Il Minimum Aperture Catalog (MAC)

Colore: Bilanciamento, Tinta e Saturazione

Introduzione di Michele Corà

Questo catalogo, che trovate in buona parte tradotto in italiano in queste pagine, è il frutto del lavoro di un astrofilo finlandese (Jere Kahanpaa) che, come dice egli stesso nell’ introdurlo, si è proposto di stabilire quale sia il diametro ed il tipo di telescopio minimo necessario per osservare visivamente tutti gli oggetti del profondo cielo da lui conosciuti.

Il catalogo incorpora una scheda di osservazione per ogni oggetto che consiste in un disegno dello stesso, preso all’ oculare del telescopio, ed una breve descrizione delle condizioni osservative. Questo, a mio avviso, è un supporto importante nella ricerca di oggetti del profondo cielo per l’ astrofilo che osserva visualmente. Quante volte infatti gli aspiranti astrofili sono rimasti delusi quando, accostato l’ occhio al proprio strumento, non sono stati in grado di vedere quell’ oggetto che avrebbe dovuto essere nel campo dell’ oculare e che, in fotografia, mostrava splendidi particolari


 

Il Minimum Aperture Catalog (MAC)

 

Introduzione di Jere Kahanpaa.

Il Minimum Aperture Catalog è uno dei miei progetti dilettantistici di astronomia.

Lo scopo principale era (ed è) determinare il telescopio più piccolo necessario per un avvistamento visuale di qualsiasi oggetto del cielo profondo.

La versione aggiornata include pressocché tutti oggetti dell’ Uranometria 2000.0 e molti altri ammassi, nebulosità e galassie.

Il catalogo è ordinato per costellazione. Ciascun oggetto della costellazione è elencato in diversi sotto-cataloghi, una tavola per ciascuna classe di oggetti.
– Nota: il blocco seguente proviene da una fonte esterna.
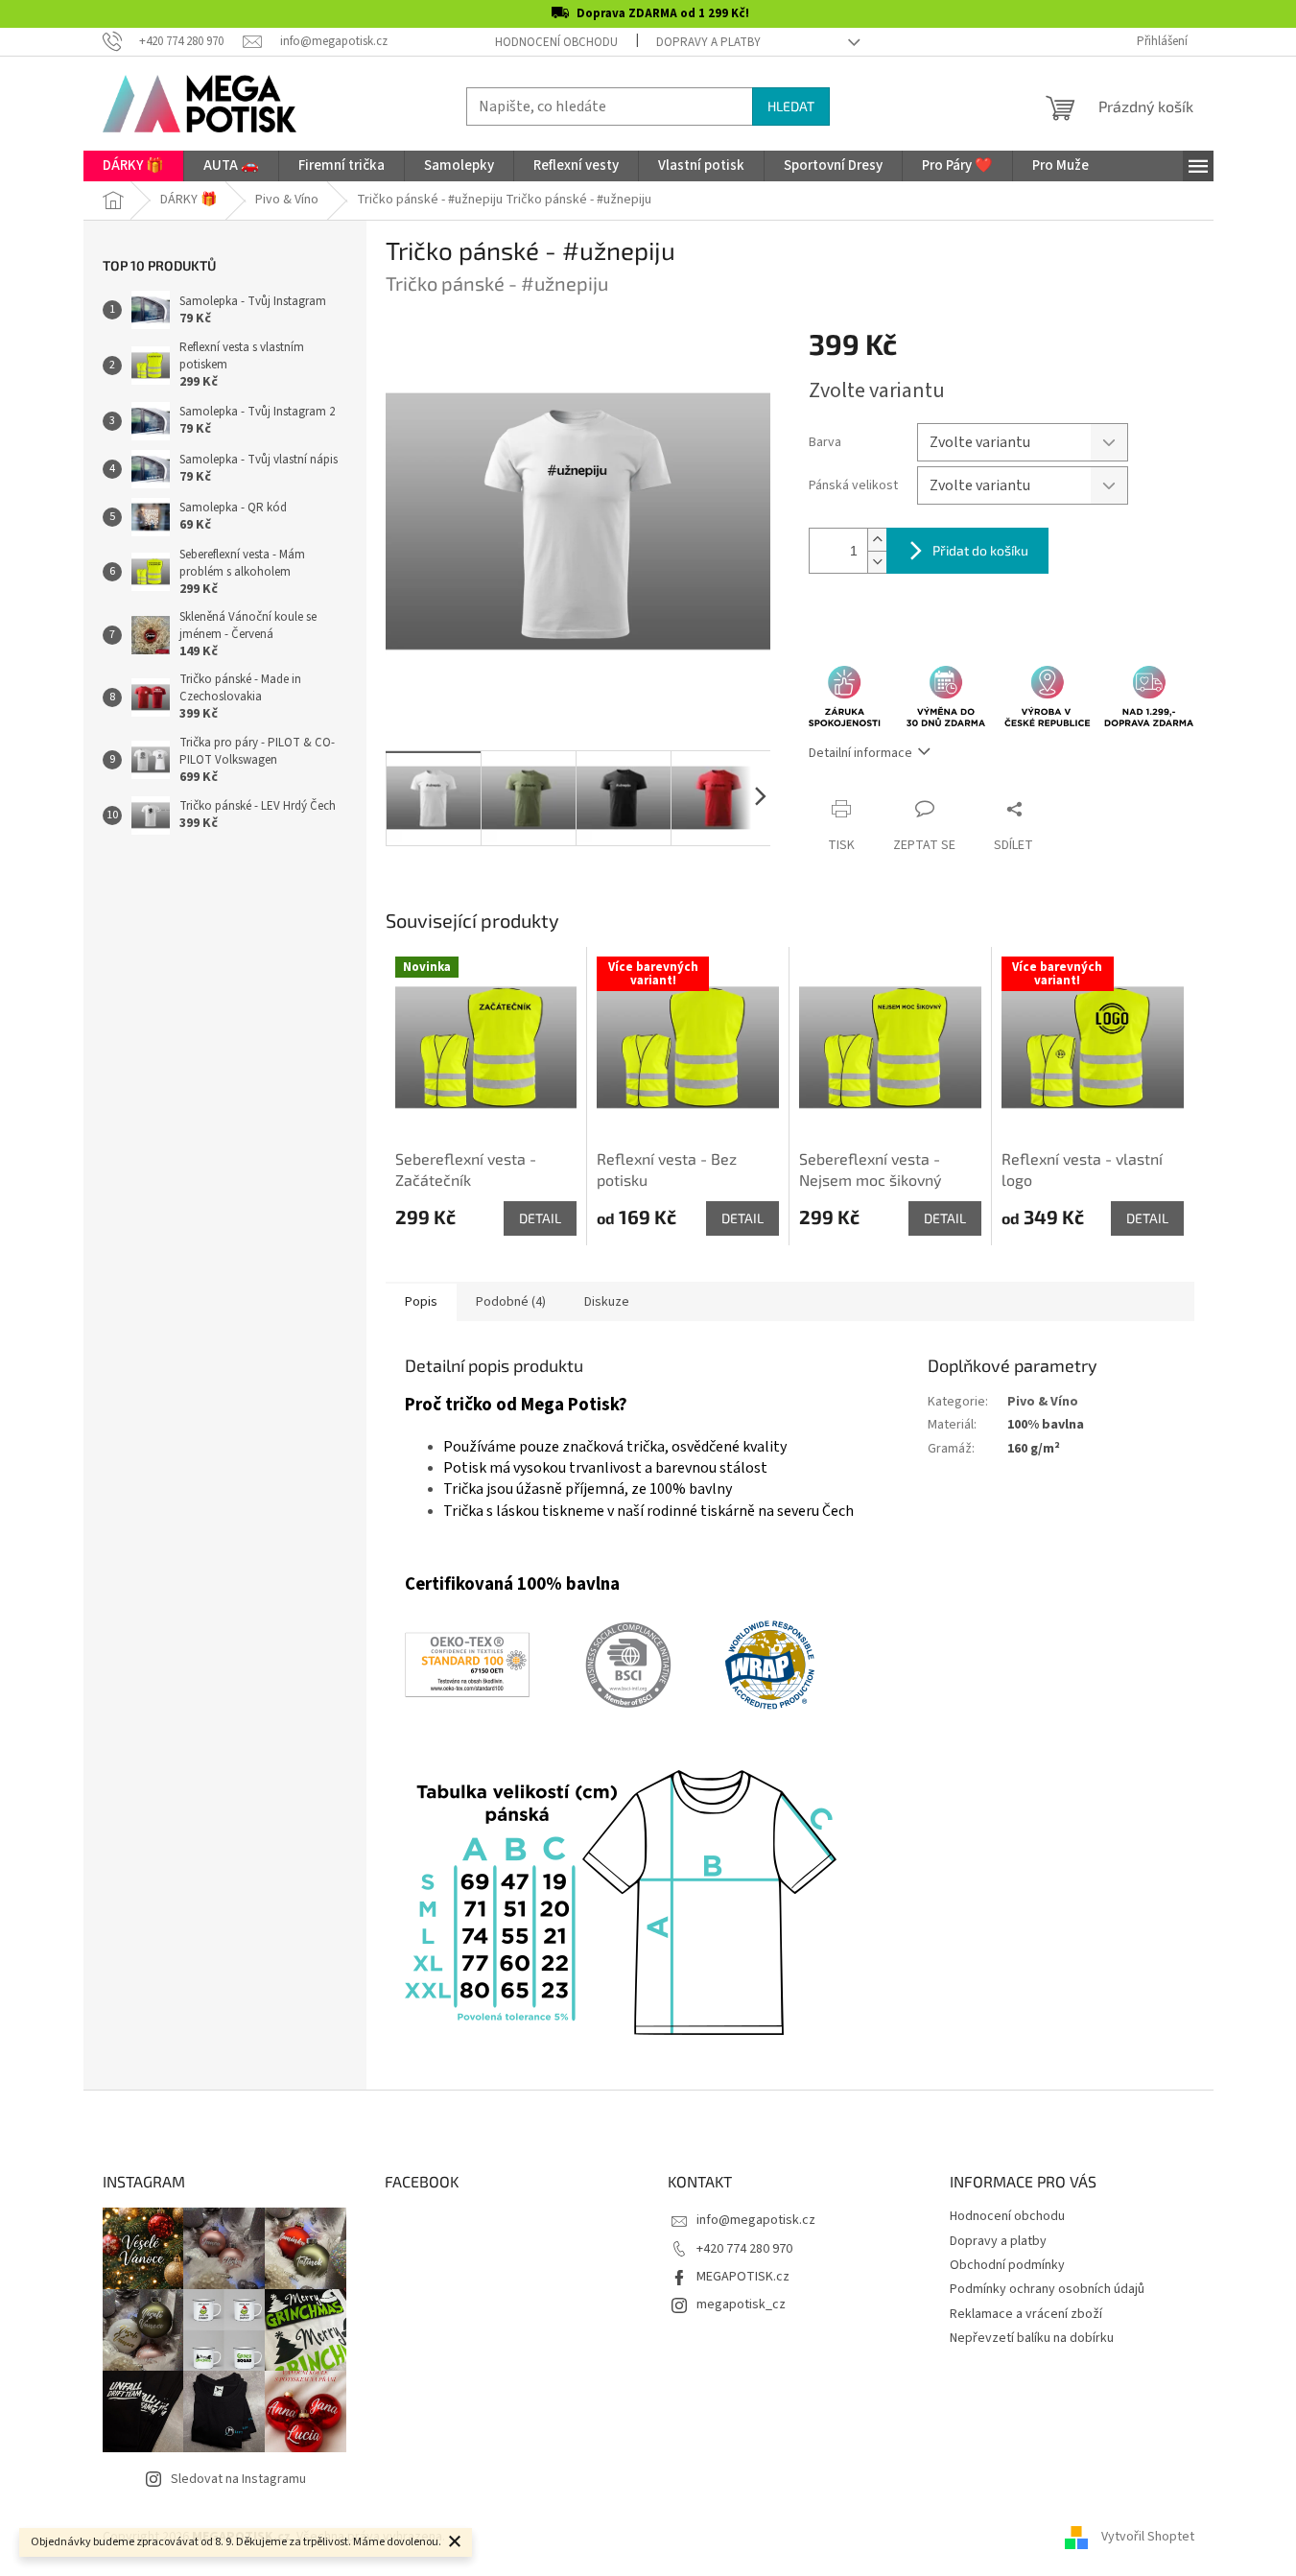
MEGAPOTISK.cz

I dati includono il nome, le coordinate (J2000.0), la dimensione, magnitudine, la grandezza della stella principale, numero di stelle o galassie e dimensioni se ho provato a trovare i dati.
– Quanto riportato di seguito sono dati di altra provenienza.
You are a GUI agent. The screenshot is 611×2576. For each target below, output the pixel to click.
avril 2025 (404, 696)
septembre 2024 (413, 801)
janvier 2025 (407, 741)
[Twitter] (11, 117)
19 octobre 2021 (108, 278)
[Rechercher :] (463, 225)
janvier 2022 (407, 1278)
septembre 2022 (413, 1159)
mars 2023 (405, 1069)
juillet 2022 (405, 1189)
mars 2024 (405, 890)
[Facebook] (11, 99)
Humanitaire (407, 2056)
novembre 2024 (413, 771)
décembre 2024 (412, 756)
In alcuni casi (principalmente ammassi aperti) sono state incluse anche le mie stime se i dati del catalogo sono erronei o mancanti. Ma questi sono soprattutto dati che trovereste in diversi altri cataloghi. Le parti più importanti sono le Note corte per ciascuno oggetto.

Le informazioni nella sezione delle Note dipendono dalla tipologia dell’ oggetto ed includono la più piccola taglia di telescopio con cui si riesce a distinguere l’ oggetto.
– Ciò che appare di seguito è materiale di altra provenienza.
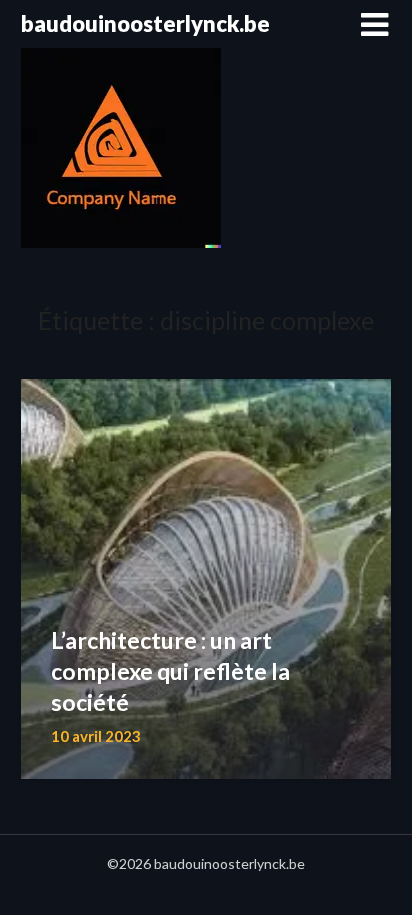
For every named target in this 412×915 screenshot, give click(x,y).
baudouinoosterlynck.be (145, 23)
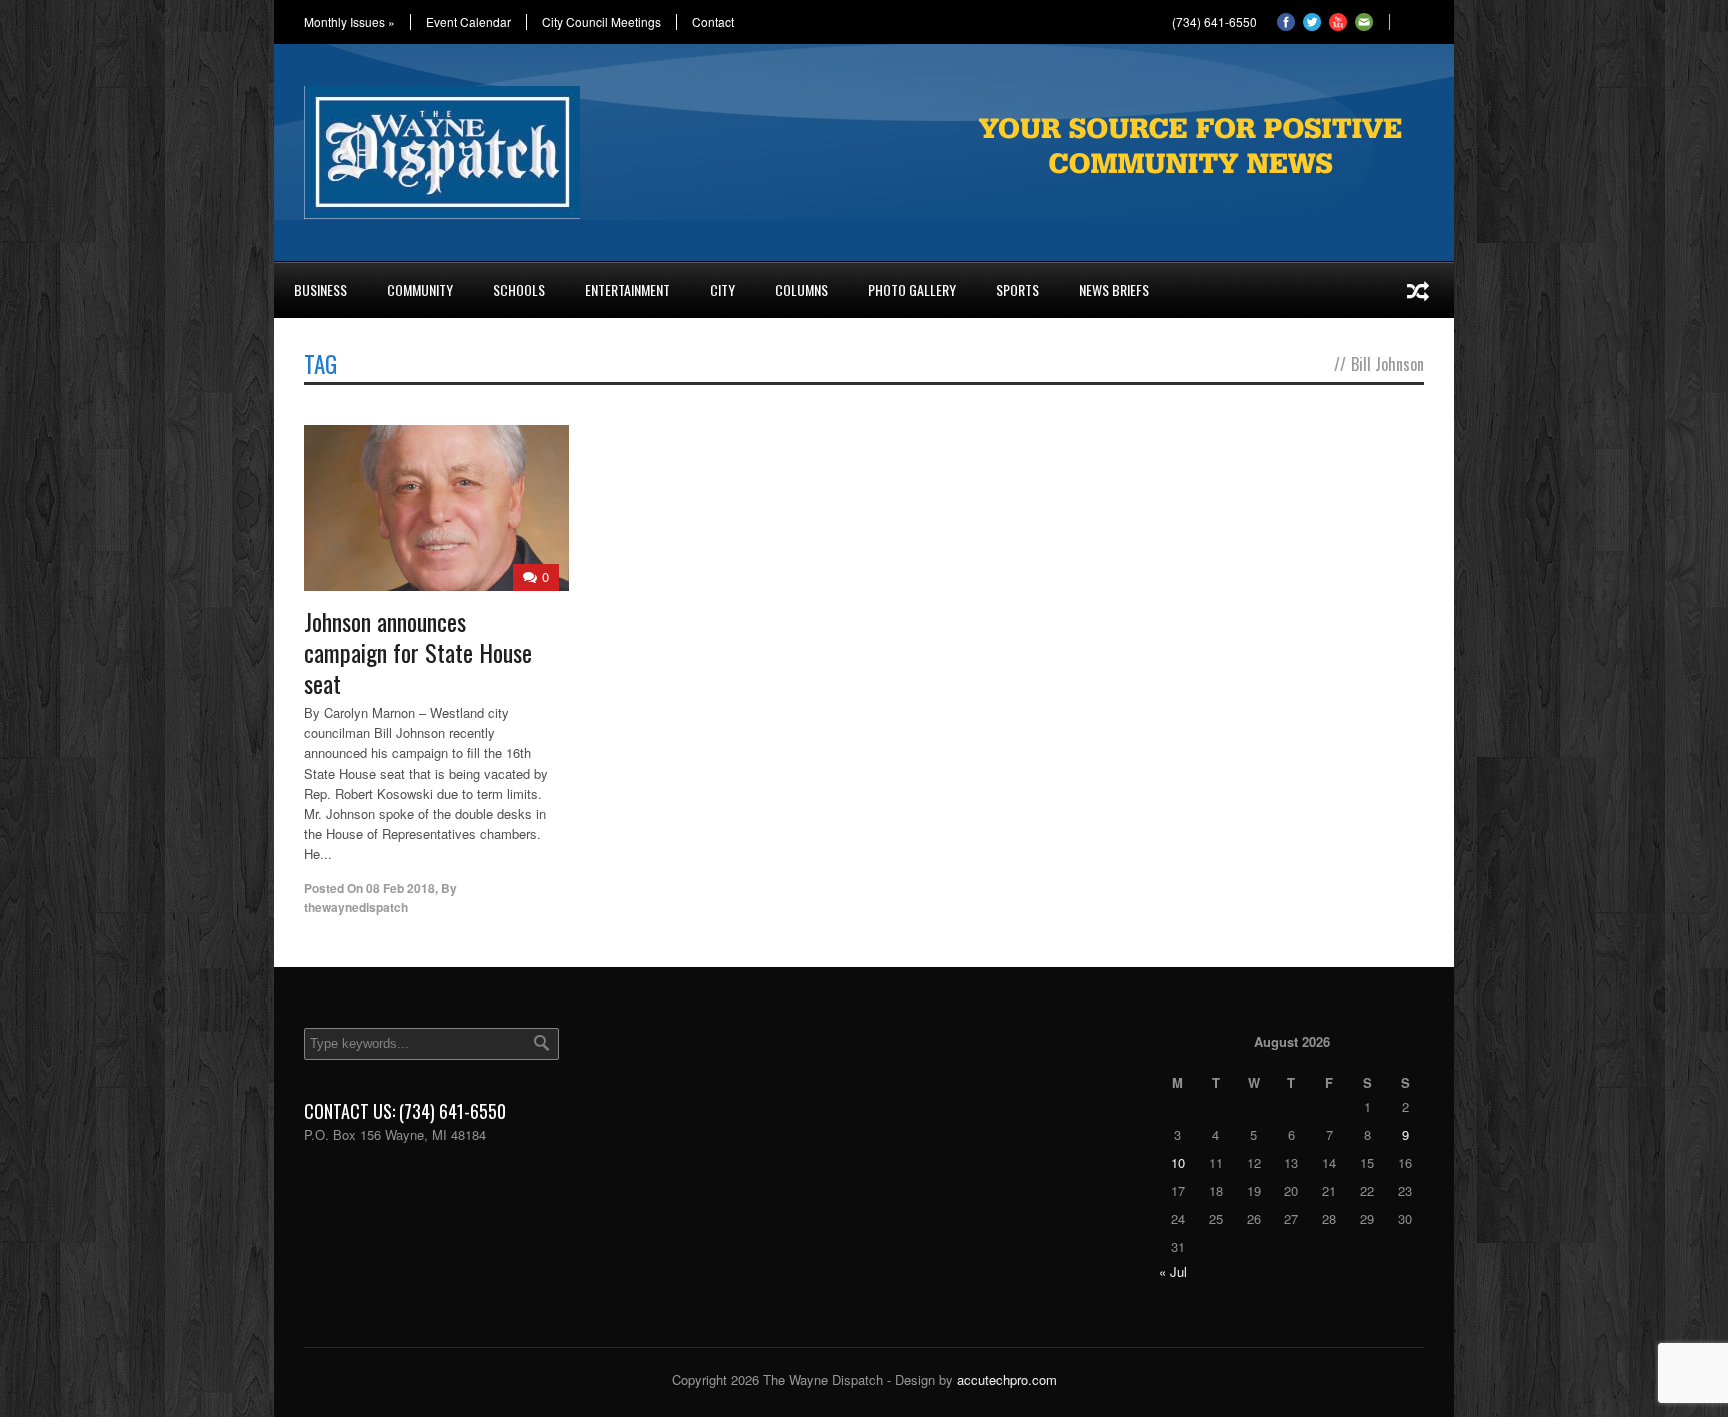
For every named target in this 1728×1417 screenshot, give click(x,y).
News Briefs (1114, 289)
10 (1178, 1162)
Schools (519, 289)
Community (420, 289)
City (722, 289)
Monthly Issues (349, 22)
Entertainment (627, 289)
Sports (1017, 289)
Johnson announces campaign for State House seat (418, 652)
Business (320, 289)
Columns (801, 289)
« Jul (1173, 1271)
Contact (713, 22)
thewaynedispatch (356, 907)
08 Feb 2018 (400, 888)
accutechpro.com (1007, 1379)
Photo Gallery (912, 289)
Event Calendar (468, 22)
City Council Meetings (601, 22)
Questo dato, naturalmente, include solamente osservazioni di cui sono al corrente! Il che vuol dire, in molti casi, che il valore potrà essere troppo alto:

Non molto tempo fa ho dovuto aggiornare un dato per una nebulosa planetaria di 11 magnitudine. Il vecchio dato menzionava un 60 pollici come lo strumento più piccolo usato mentre l’ oggetto era facilmente visibile con un 8 pollici!

L’ inconveniente maggiore del catalogo per osservatori di paesi diversi dal mio è che, in tutte le sue versioni, il catalogo MAC include solamente oggetti molto brillanti sotto la declinazione -10°; e nessun altro oggetto sotto -25°. Questa scelta, per me piuttosto ragionevole, è dettata dal fatto che la mia declinazione locale limite è circa -30°.